◆ **Directions**:
Please print the entries below exactly, from the line with "сначала дешевле (488, 241)" through the line with "[Конвектор электрический Olimpia", including both of those lines and leaving out all others.

(Collected data)
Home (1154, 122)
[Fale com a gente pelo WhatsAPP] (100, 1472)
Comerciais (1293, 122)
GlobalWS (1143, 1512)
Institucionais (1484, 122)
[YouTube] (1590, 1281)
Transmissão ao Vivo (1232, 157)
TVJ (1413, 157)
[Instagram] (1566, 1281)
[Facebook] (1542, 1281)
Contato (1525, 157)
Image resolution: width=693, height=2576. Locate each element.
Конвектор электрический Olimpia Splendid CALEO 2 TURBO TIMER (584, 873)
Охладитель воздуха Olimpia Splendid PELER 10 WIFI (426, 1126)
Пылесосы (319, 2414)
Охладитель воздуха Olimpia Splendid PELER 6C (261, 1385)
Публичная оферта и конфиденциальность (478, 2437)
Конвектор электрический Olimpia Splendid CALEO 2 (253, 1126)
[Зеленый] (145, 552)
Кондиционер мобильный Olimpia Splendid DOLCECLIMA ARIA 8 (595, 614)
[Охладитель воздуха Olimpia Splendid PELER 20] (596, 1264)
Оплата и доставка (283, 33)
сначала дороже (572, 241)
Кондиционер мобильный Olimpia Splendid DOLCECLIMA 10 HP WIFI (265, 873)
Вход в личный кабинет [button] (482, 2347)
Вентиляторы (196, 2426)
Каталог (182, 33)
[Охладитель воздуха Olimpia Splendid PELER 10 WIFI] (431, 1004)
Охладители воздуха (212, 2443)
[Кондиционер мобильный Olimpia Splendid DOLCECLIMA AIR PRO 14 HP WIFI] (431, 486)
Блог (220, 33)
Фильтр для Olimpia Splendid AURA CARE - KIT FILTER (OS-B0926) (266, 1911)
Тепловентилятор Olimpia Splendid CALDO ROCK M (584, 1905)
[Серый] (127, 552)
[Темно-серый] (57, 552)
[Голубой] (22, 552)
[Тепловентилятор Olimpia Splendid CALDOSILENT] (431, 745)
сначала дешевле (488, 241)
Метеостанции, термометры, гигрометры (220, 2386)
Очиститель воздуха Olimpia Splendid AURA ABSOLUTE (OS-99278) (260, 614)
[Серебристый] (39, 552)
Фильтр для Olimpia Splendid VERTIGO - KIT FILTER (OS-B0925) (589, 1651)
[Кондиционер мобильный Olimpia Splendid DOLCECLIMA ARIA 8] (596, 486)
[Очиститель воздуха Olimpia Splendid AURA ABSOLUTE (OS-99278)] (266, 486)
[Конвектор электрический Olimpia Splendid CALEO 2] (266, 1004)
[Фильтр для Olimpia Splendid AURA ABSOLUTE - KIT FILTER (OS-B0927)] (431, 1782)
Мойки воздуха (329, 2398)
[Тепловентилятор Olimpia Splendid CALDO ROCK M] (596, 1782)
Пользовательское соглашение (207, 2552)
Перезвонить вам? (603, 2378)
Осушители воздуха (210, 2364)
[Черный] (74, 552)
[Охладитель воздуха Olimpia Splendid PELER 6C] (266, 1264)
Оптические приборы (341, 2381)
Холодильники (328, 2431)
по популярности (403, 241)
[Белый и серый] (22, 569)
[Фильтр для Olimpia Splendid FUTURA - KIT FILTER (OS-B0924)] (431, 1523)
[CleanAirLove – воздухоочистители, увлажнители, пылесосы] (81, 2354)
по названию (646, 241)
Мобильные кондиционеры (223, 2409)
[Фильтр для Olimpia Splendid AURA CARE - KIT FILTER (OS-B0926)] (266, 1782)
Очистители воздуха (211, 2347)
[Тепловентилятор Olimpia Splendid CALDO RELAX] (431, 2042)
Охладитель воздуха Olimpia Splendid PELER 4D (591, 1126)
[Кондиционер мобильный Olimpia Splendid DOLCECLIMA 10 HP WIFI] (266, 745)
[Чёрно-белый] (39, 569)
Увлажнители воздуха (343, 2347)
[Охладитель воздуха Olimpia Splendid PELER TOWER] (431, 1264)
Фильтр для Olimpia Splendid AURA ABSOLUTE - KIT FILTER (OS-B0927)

◆ **Solution**:
сначала дешевле (488, 241)
Метеостанции, термометры, гигрометры (220, 2386)
Очиститель воздуха Olimpia Splendid AURA ABSOLUTE (OS-99278) (260, 614)
[Серебристый] (39, 552)
Фильтр для Olimpia Splendid VERTIGO - KIT FILTER (OS-B0925) (589, 1651)
[Кондиционер мобильный Olimpia Splendid DOLCECLIMA ARIA 8] (596, 486)
[Очиститель воздуха Olimpia Splendid AURA ABSOLUTE (OS-99278)] (266, 486)
[Конвектор электрический Olimpia Splendid CALEO 2] (266, 1004)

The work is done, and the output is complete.